On the final approach into Palma de Mallorca airport as you survey the landscape, you will inevitably spot not just one, two or three windmills but scores of them !
Iconic features of the landscape of the the island dating largely from the 16th to the 19th centuries, these water and flour mills are symbols of the engineering acumen of Mallorcan farmers, harnessing the wind to grind grain and pump water.
There is even an association, ´Friends of the Majorcan Windmills ´who are passionate about restoring and maintaining these cultural and heritage structures.
Of the 3000 or so windmills on the island, about 2,500 are water-extraction mills mainly seen in the areas of Campos, Ses Salines and in the middle of the island near Sa Pobla and Muro and 600 “classic” windmills recognised by their wooden vanes and conical “cap”, used for grinding grain.

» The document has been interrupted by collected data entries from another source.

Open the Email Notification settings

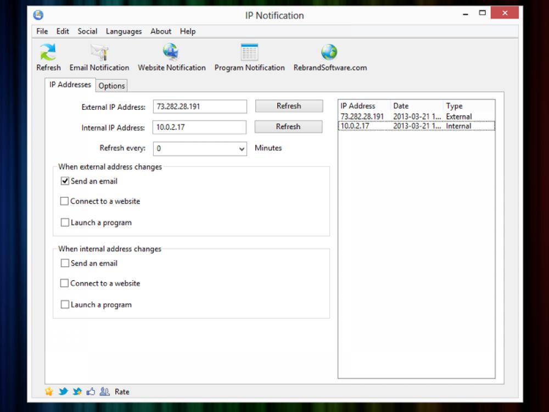[99, 57]
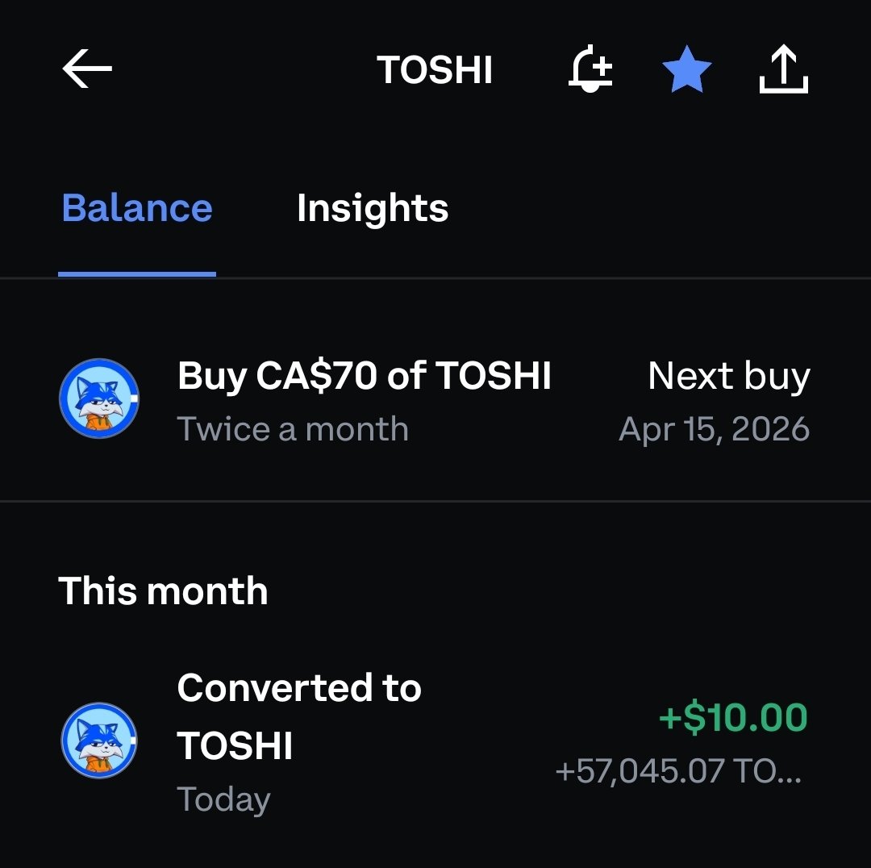Image resolution: width=871 pixels, height=868 pixels.
Task: Tap the This month section header
Action: click(163, 591)
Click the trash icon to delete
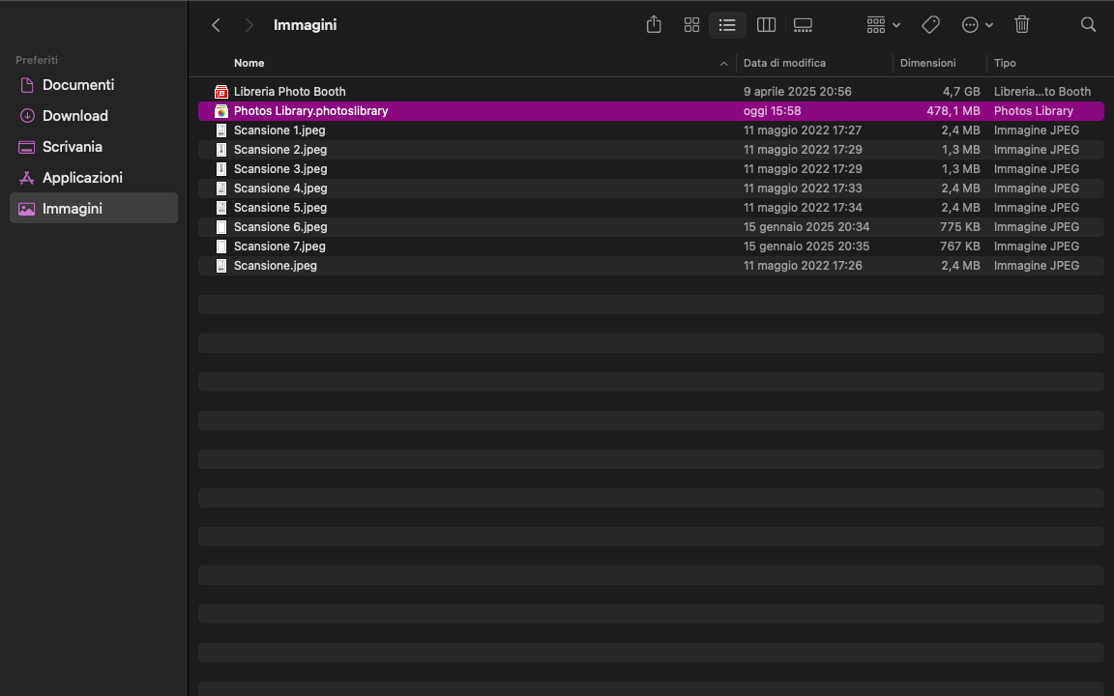Image resolution: width=1114 pixels, height=696 pixels. pyautogui.click(x=1022, y=25)
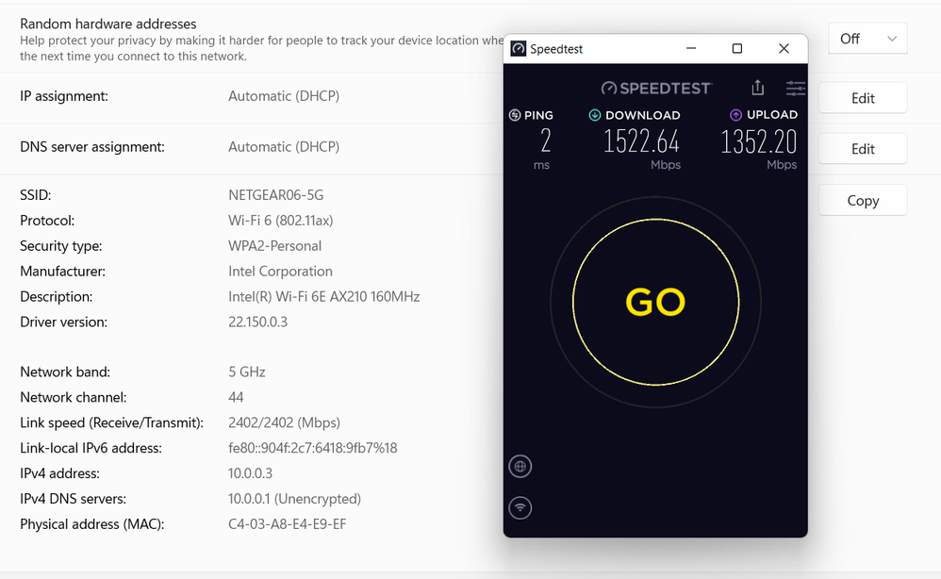Change connection mode via the Wi-Fi icon
941x579 pixels.
(x=520, y=507)
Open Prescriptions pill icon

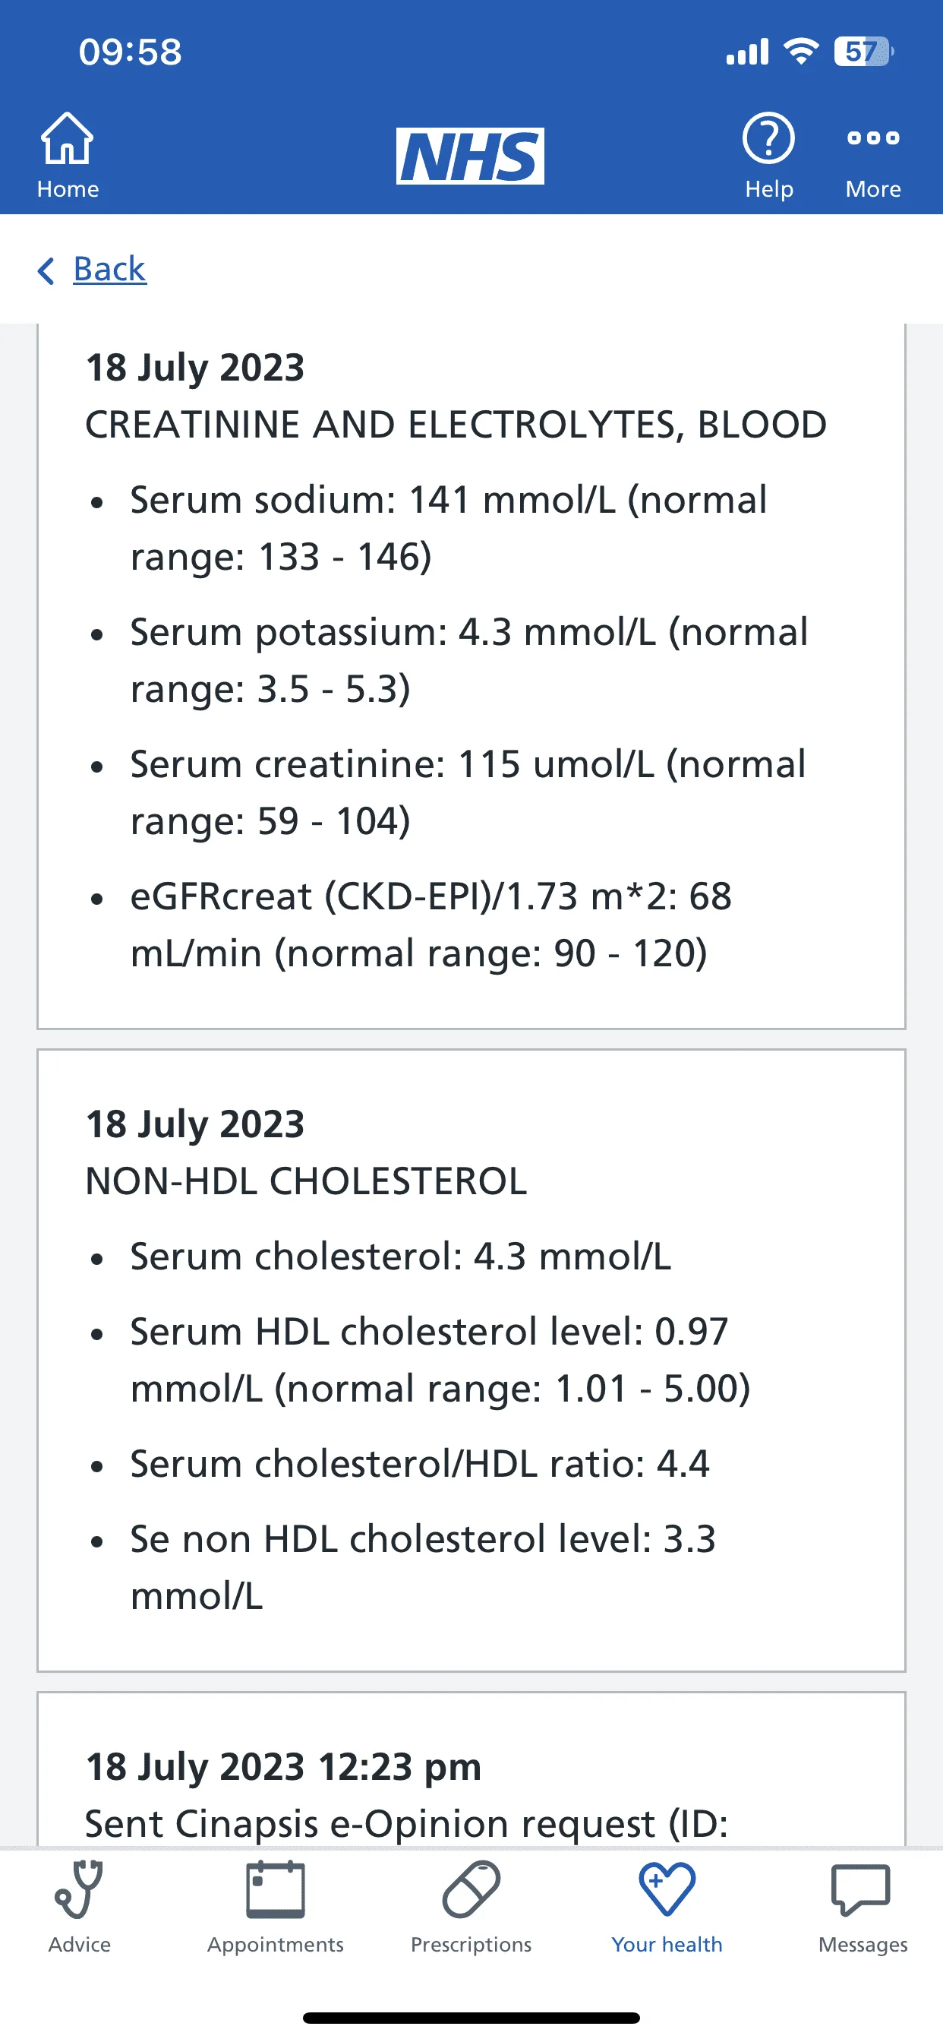click(x=471, y=1890)
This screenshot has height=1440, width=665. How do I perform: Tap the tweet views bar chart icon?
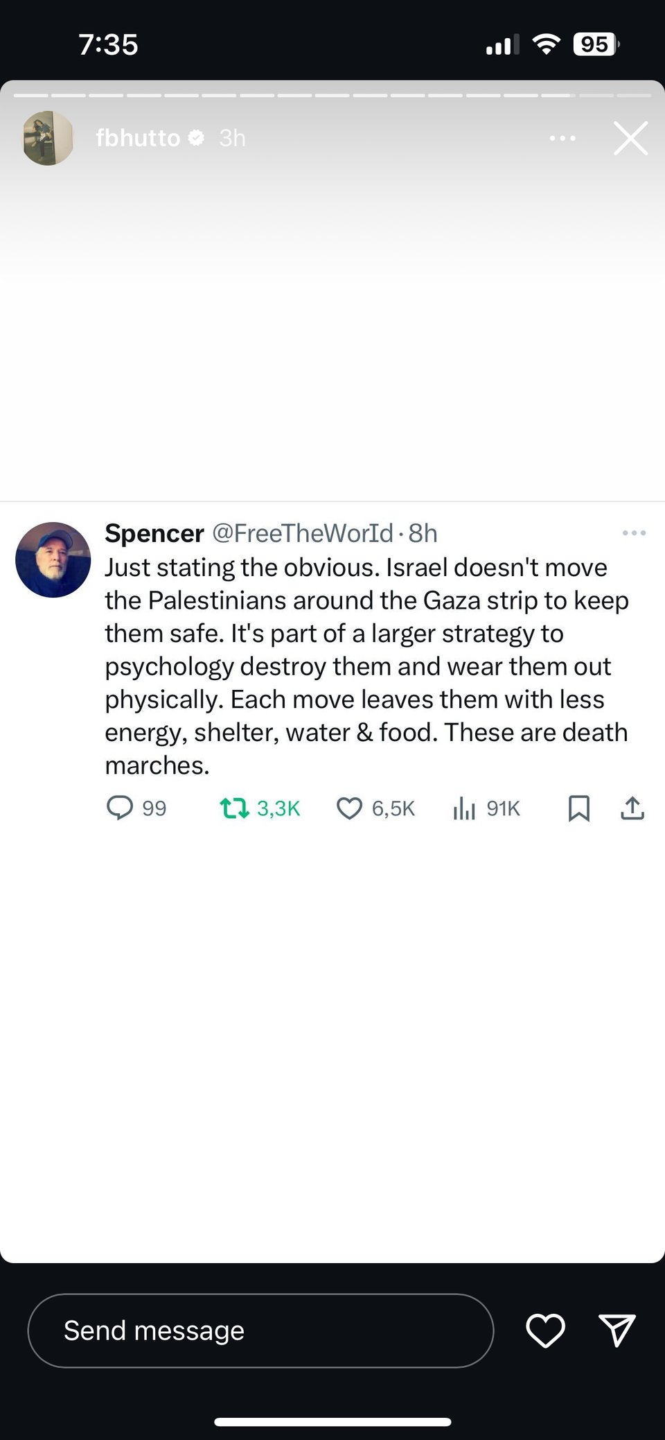[x=464, y=808]
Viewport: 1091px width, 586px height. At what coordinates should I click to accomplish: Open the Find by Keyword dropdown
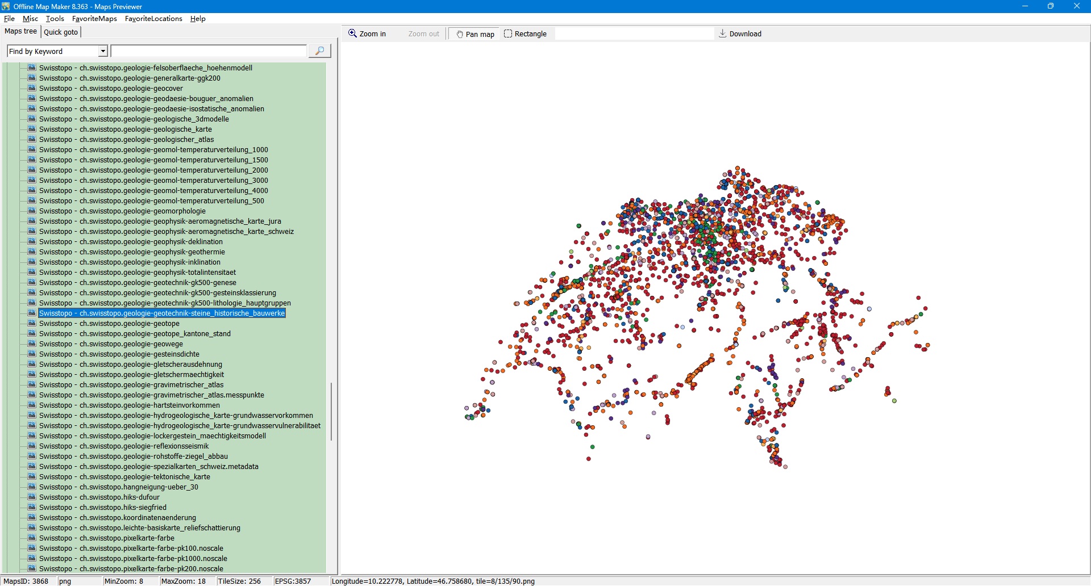click(103, 51)
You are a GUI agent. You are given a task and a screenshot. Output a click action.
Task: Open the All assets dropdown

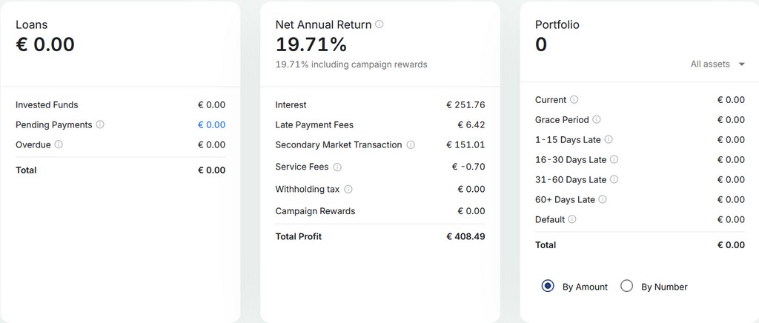(x=717, y=64)
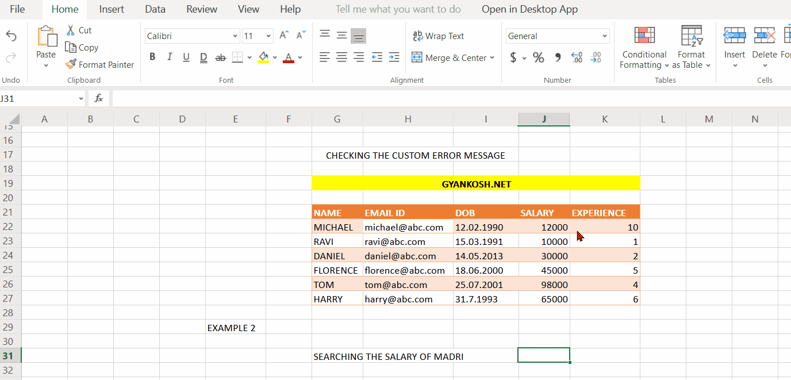
Task: Click Open in Desktop App
Action: [x=529, y=9]
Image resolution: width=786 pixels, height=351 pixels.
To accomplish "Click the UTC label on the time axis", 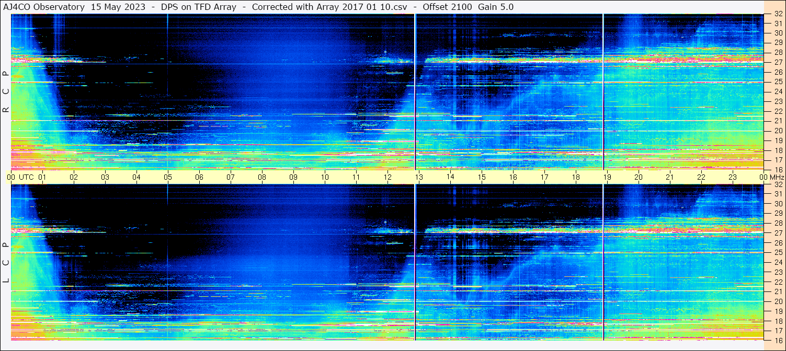I will [x=26, y=177].
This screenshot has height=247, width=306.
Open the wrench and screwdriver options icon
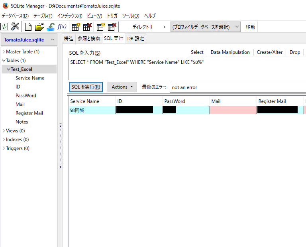tap(15, 27)
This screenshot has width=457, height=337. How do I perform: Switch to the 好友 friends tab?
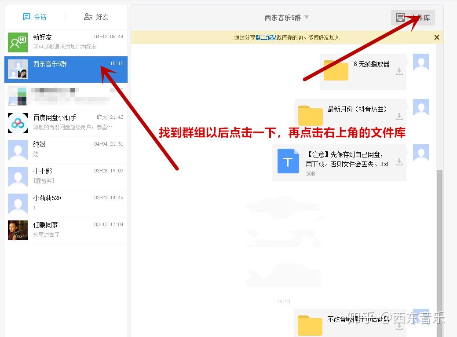coord(96,17)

The oldest and most common type of water-extraction windmill is the “Ramell”, meaning `flower´ which have wooden vanes opened manually, hence the need for a flat topped tower. These sadly are often in a poor state of repair, with maybe just the tower remaining. Later models had metal vanes, some with `tails´ or `arrows´ used to pump water into a “safareig” or water reservoir and these have fared better.
The Mallorcan government has developed a project dedicated to collating an inventory of all the windmills on the island with the help of the Association and plan for their restoration.
The first to be restored were the three windmills of Es Jonquet the sleepy Palma barrio which holds its old-world charm of a former fishing village. Small alleyways, lined with simple, whitewashed cottages, wend up past the old mills, set on a slope with panoramic views over the Bay of Palma.
Originally there were seven flour mills, now just five. One of the three restored mills , Molí d’en Garletam, is now a museum dedicated to a greater appreciation of the windmills as a special feature of the cultural landscape.
The interpretation centre traces the history and typology of the windmills across the Balearics.
Some 30 windmills across the island have been restored including the “Sa Planeta” windmill ( seen below ) in Andratx.
You should now be an expert on windmills and will be able to tell the difference between flat and conical, wooden or metal, with and without arrows so that next time you visit Mallorca, be sure to look!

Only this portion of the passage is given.